Purpose: The purpose of this study was to investigate polyethyleneglycol (PEG)-phosphatidylethanolamine (PE) conjugate interaction with cholesterol-phospholipid mixtures in an attempt to explain the effect of cholesterol on liposome circulation time.
Methods: Differential scanning calorimetry, NMR, electron microscopy, dynamic light scattering and fluorescence spectroscopy were the major methods used.

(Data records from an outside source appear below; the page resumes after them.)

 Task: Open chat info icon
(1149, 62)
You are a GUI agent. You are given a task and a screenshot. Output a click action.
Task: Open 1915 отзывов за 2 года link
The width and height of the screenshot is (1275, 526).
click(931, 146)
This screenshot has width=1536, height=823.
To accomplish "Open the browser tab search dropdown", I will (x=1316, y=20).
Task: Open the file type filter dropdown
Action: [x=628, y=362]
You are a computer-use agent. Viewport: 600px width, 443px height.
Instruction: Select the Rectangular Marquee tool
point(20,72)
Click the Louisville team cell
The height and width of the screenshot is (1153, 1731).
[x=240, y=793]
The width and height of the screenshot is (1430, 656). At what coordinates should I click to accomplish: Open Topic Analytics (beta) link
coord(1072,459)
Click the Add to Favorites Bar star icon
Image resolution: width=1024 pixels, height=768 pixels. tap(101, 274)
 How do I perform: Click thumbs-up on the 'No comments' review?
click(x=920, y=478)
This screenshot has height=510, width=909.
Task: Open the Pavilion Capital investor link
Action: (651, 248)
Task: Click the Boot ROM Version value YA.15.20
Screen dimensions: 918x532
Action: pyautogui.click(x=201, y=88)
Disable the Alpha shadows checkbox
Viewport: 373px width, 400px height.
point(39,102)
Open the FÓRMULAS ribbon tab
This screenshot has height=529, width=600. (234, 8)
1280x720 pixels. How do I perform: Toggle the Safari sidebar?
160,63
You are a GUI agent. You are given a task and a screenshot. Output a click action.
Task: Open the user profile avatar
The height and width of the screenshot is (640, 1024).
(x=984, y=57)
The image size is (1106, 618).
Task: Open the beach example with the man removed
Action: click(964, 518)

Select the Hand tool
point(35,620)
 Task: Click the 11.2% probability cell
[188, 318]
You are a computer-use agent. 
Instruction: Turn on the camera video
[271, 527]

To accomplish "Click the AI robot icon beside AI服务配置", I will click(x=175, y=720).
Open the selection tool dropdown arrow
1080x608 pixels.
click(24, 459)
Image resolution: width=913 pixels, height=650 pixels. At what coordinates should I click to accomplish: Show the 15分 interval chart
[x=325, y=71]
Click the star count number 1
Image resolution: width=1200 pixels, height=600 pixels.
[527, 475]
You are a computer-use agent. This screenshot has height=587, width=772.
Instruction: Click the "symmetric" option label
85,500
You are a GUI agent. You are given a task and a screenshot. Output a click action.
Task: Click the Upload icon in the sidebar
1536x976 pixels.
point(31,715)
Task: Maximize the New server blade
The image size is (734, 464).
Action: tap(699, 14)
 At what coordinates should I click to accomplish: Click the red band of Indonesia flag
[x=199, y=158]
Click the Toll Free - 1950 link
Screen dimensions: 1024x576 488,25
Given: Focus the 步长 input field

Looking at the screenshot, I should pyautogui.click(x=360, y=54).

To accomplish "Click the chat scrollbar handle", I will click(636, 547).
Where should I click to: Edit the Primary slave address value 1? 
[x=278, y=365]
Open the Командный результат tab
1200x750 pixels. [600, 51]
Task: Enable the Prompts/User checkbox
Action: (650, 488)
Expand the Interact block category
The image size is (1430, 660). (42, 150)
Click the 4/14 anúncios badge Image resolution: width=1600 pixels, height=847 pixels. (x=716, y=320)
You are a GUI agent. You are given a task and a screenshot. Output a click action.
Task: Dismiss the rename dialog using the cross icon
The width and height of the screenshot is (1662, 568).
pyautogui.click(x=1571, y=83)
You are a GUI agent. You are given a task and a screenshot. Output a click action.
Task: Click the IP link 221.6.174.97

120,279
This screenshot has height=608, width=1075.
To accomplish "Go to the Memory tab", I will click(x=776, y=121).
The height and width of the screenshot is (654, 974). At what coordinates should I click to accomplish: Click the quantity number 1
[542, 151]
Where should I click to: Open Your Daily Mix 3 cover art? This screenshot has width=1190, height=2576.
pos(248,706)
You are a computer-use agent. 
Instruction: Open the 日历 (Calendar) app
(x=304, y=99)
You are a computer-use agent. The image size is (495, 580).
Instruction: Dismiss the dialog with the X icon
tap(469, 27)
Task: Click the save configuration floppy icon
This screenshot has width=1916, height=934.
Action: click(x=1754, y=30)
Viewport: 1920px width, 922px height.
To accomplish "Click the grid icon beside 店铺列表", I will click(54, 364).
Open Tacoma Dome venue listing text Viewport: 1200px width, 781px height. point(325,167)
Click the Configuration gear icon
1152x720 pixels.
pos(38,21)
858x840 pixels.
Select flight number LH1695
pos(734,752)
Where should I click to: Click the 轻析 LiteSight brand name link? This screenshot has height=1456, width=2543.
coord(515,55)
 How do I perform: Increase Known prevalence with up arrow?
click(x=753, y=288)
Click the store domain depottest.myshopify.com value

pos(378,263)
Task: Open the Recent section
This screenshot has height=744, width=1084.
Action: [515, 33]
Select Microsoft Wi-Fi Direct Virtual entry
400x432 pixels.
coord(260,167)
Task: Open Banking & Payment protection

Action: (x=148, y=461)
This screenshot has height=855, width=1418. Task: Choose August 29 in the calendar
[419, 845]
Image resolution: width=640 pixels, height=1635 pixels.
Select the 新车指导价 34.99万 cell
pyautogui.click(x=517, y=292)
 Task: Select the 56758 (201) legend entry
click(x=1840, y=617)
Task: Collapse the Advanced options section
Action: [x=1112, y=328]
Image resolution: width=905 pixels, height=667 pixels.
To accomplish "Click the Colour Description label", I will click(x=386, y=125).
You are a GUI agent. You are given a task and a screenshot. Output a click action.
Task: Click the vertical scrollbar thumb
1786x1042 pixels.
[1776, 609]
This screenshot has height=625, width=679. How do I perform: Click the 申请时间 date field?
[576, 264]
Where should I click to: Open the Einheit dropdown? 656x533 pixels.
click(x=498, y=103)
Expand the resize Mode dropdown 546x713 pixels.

Results: Studies performed in the absence of cholesterol indicated the formation of three distinct physical states depending on the chain length of PEG in PEG-PE. Mixed micelle formation was observed at concentrations of PEG(1,000)-DPPE above 7 mol-% of lipid. Phase separated lamellae were observed at all concentrations of PEG( 12,000)-DPPE (Bedu-Addo et al. Pharm. Res. 13:710-717 (1996)). Upon incorporation of high concentrations of cholesterol >30 mol% into the lipid bilayer, the formation of phase separated lamellae was completely inhibited and the formation of mixed micelles significantly reduced. At high concentrations of PEG(1,000)-PE, solubilization of the bilayer occurred with preferential solubilization of cholesterol over phosphatidylcholine. Maximum steric stabilization (surface protection) was observed with low concentrations of short chain PEG-PE and high concentrations of cholesterol.
Conclusions: The study provides a physical mechanism for the following observations: the blood circulation time is significantly increased or decreased with liposomes highly enriched with cholesterol or PEG-PE respectively.